Muchos precisan realizar alguna especialización, sea en nuestro país o en el exterior, lo que no les permitiría lograr potencialmente una independencia económica, continúan viviendo con sus padres, pues su nivel salarial es aún insuficiente para decir: ahora ya puedo independizarme económicamente.
Debemos ser conscientes de que en la actualidad se viven circunstancias económicas y sociales totalmente distintas de las de antes.
A partir de la década del 90 muchas cosas cambiaron, obligando a los jóvenes a tener que recurrir a sus padres, parientes, etc. para poder financiar sus estudios universitarios.
*La era del consumismo:
En la era del consumismo en que vivimos, nuestros hijos jóvenes, tan pronto logran conseguirse un empleo, las instituciones financieras comienzan a ofrecerles innumerables productos, especialmente tarjetas de crédito o préstamos personales, telefonía móvil, internet, etc., empeorando muchas veces su situación económica, si no es ordenado siendo nuevamente los padres quienes actuamos de “salvadores” de los mismos.
No hay duda de que queremos ayudarlos hasta donde nuestras posibilidades económicas nos permitan, privándonos incluso de muchos deseos con tal de que ellos puedan seguir sus estudios universitarios y obtener un titulo académico que le permita ser útil en la vida.
Muchas de las causas son ajenas a los protagonistas, pues sus niveles de ingresos no les alcanzan para pagarse todos sus gastos, y más aun si por ahí deciden ir a vivir solos.
* Preparados para enfrentar la vida:
Reconozcamos que uno de los problemas centrales de muchos de nuestros jóvenes es que desarrollan un fuerte deseo de bienes de consumo y tienen la mentalidad de “querer todo ya” sin hacer un autoanálisis si están preparados para enfrentarlo.
Cuando culminan sus estudios universitarios ya piensan en la casa propia, en casarse, sin resignar a ninguna comodidad ni el nivel de vida al que están acostumbrados pero en contrapartida la mayoría sigue permaneciendo en la casa paterna el tiempo que sea necesario pues posponer la independencia económica no es un problema sino una solución.
El dicho que dice: “La primera generación hace el dinero, la segunda lo administra y la tercera lo gasta” no está muy alejado de la realidad, pues los padres tanto de clase media y alta, solemos cometer algunos errores comunes en la educación para que puedan lograr la independencia y la autonomía.
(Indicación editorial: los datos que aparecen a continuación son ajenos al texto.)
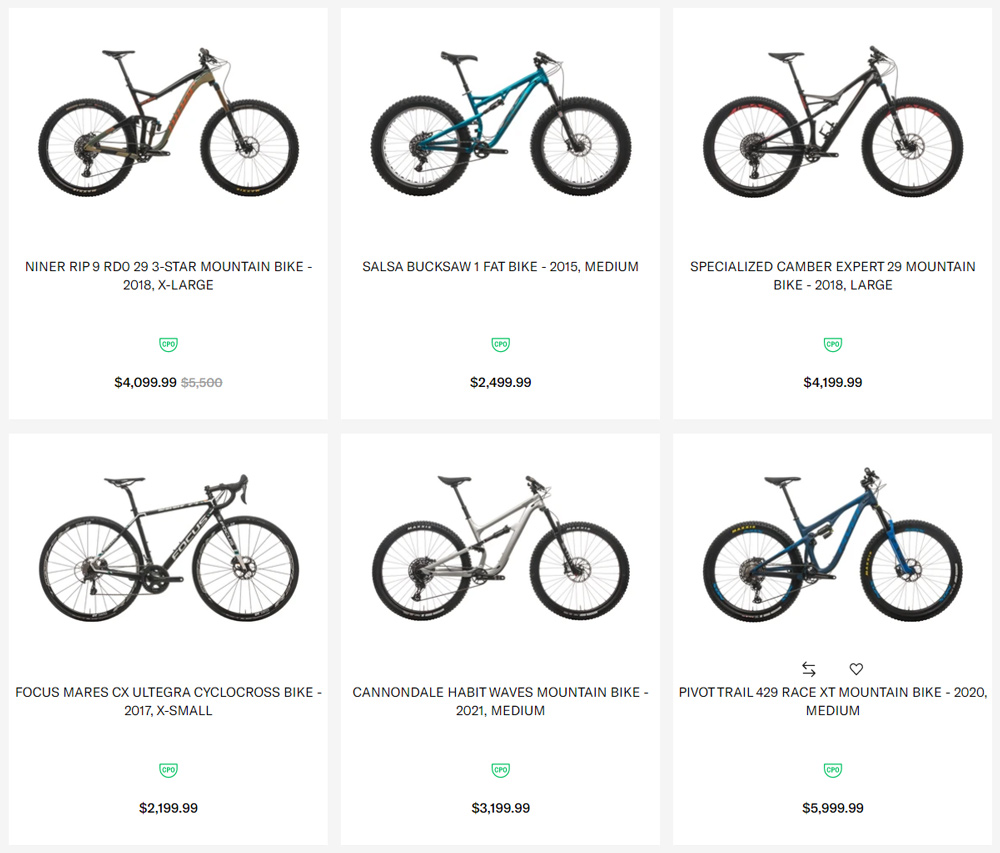Screen dimensions: 1000x853
Task: Click the teal Salsa Bucksaw bike photo
Action: tap(500, 124)
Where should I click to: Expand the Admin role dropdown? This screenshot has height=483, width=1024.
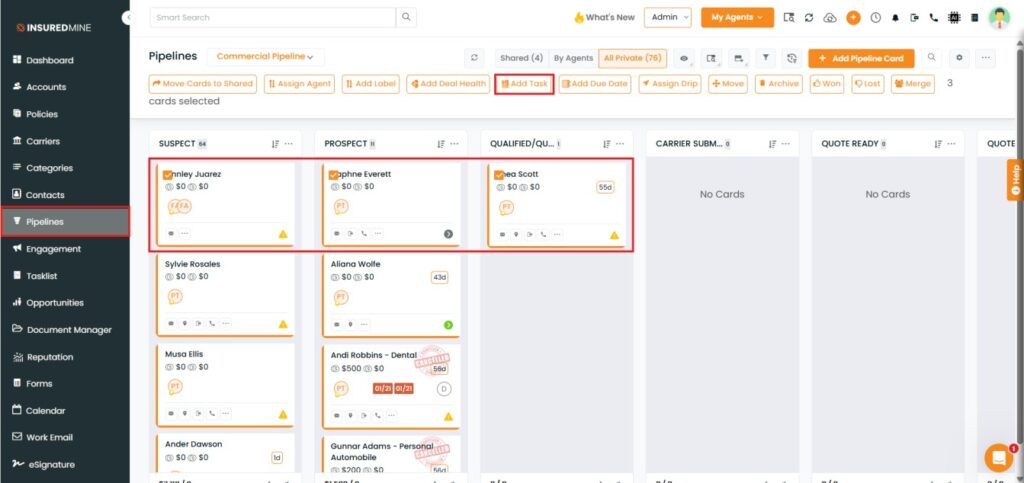[x=667, y=17]
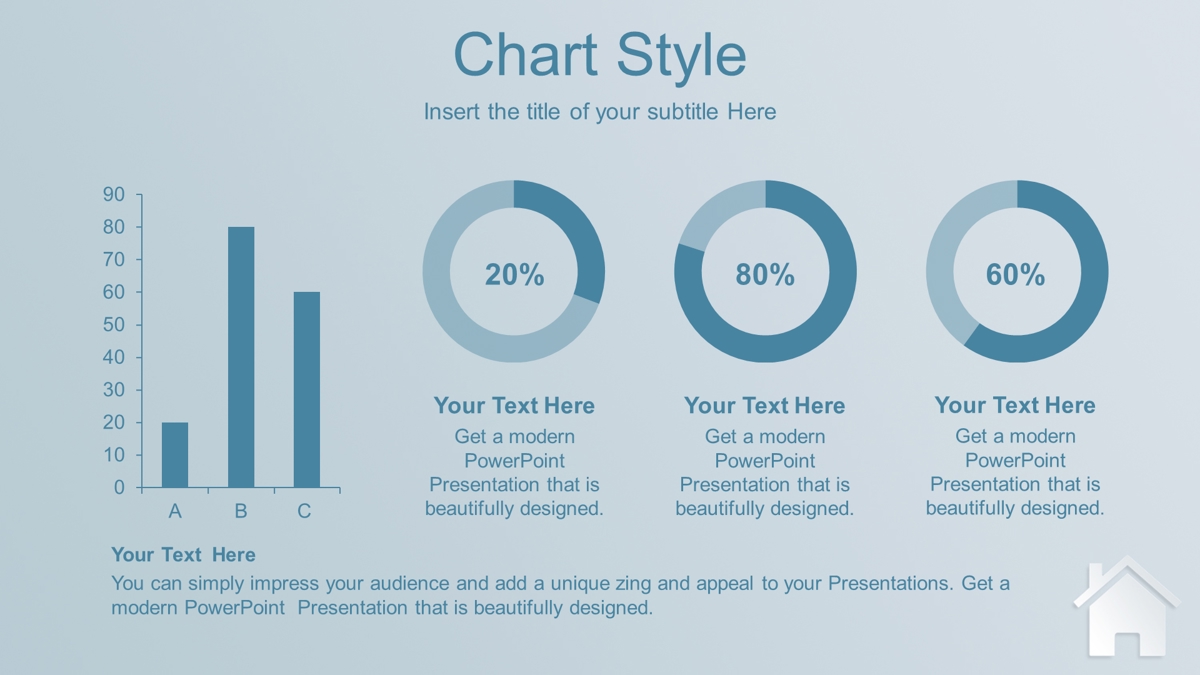Image resolution: width=1200 pixels, height=675 pixels.
Task: Click the description paragraph below 20% chart
Action: click(514, 472)
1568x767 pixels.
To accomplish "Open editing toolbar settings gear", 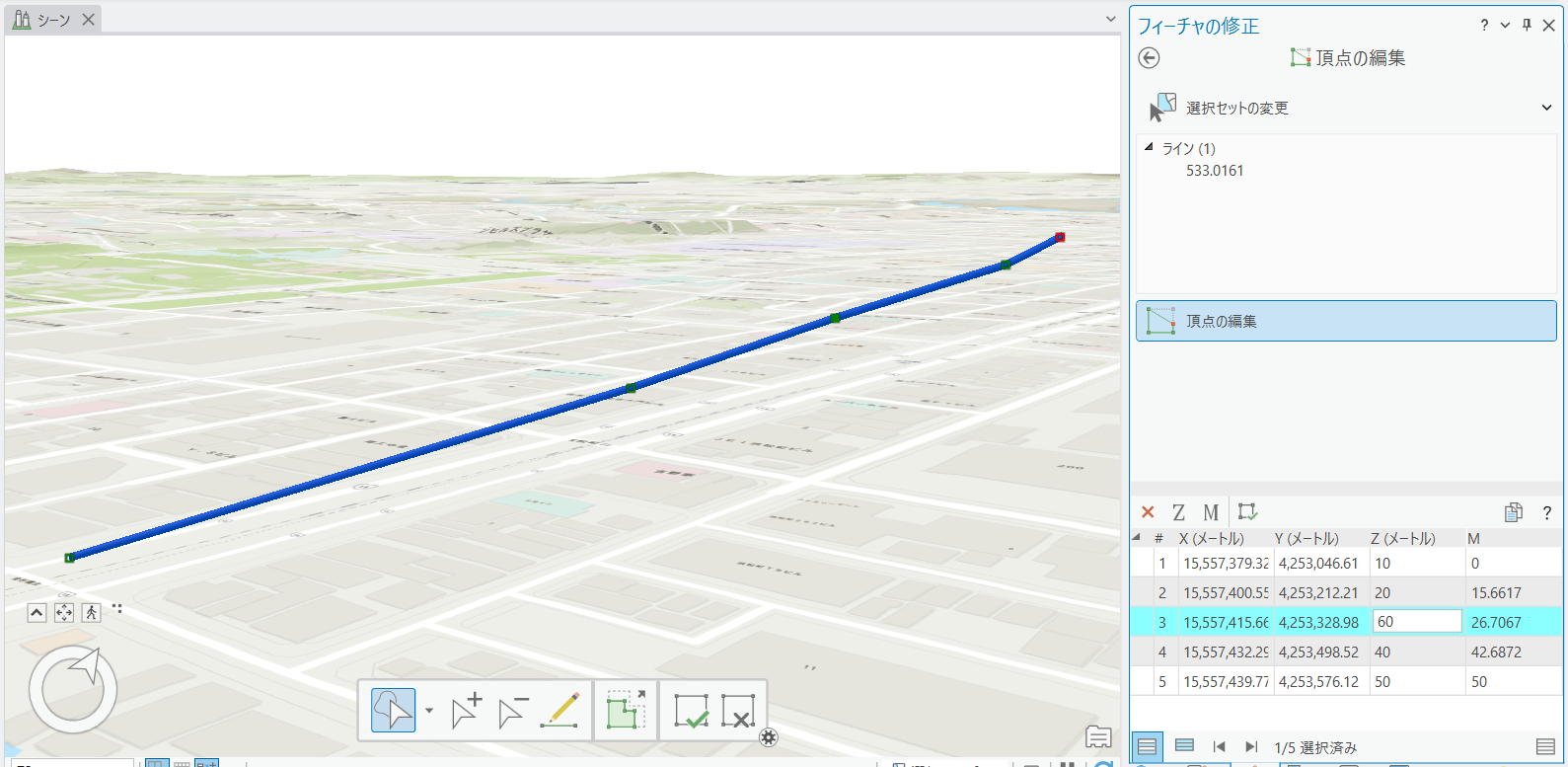I will coord(769,737).
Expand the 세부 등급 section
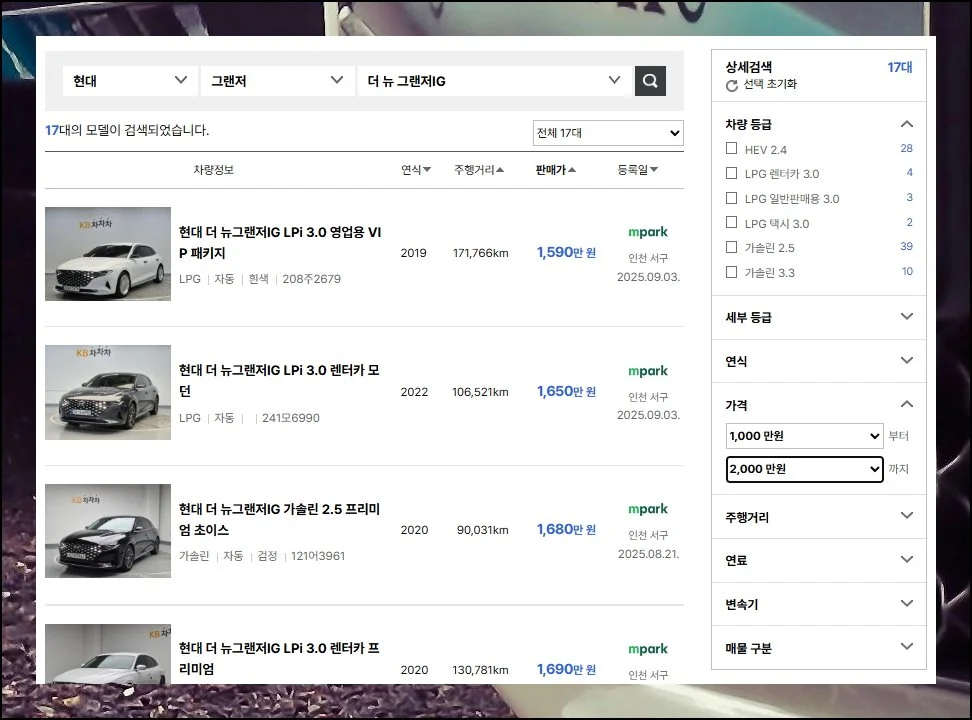Screen dimensions: 972x720 (x=906, y=318)
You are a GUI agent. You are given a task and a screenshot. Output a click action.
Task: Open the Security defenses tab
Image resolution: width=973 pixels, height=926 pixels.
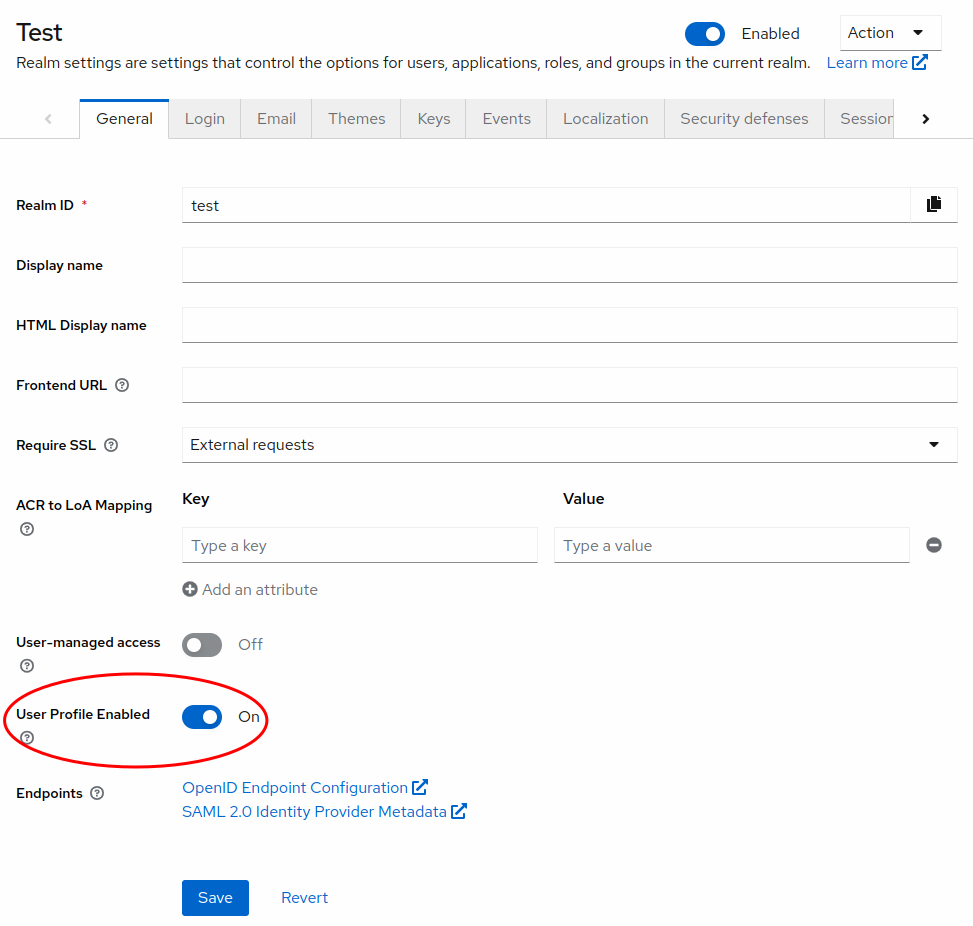click(744, 118)
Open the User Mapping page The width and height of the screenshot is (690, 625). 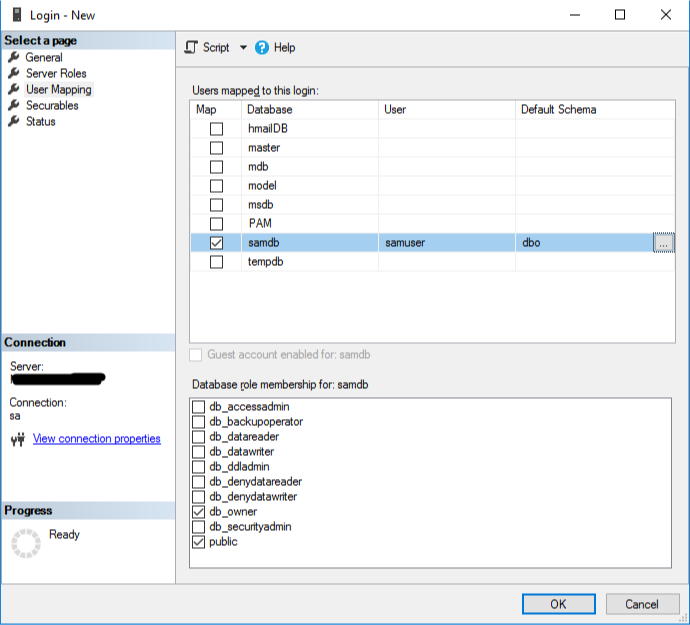point(58,89)
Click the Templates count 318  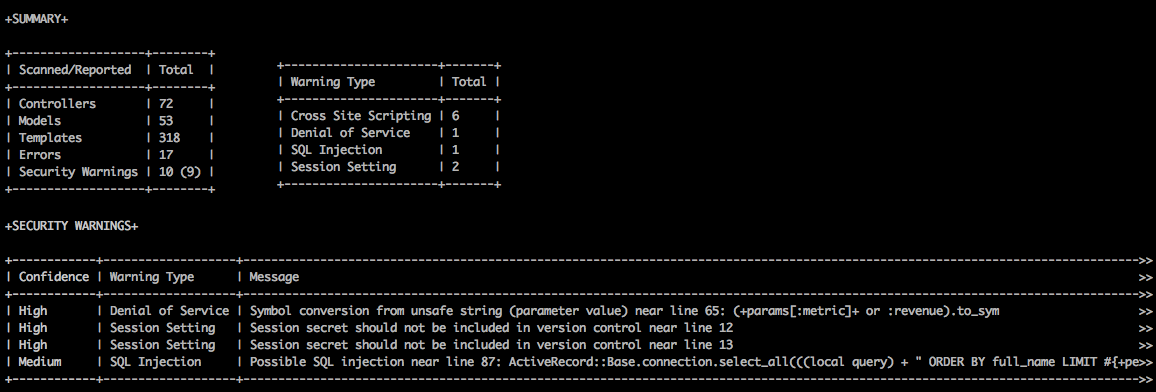pyautogui.click(x=170, y=138)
Haciendo una autorreflexión muchos de nosotros, padres de familia, solemos decir”, quiero que mi hijo tenga todo lo que yo no pude tener cuando era chico” o “como voy a vivir cómodamente mientras mi hijo tiene dificultades para llegar a fin de mes”.
*Impulsarlos y estimularlos a que se capaciten:
Sin embargo, tenemos la obligación de impulsarlos y estimularlos para que estudien y se capaciten, aprendiendo que nada se obtiene mágicamente sino a través de la dedicación y la perseverancia.
No está por demás que como padres nos preguntemos cada vez que les damos dinero a nuestros hijos si dándoselos acelerara el camino hacia su independencia o le estamos prolongando la dependencia económica.
Si estamos al frente de nuestra empresa familiar es recomendable que le podamos involucrar a nuestros hijos dentro de las mismas, pues muchas veces los padres por sobreprotegerlos decimos: no que siga estudiando nomás, es mejor.
Craso error: acuérdense que los mismos serán a futuro los continuadores naturales de la misma, y cuanto más temprano fomentamos en ellos el amor al trabajo, pues será mucho mejor.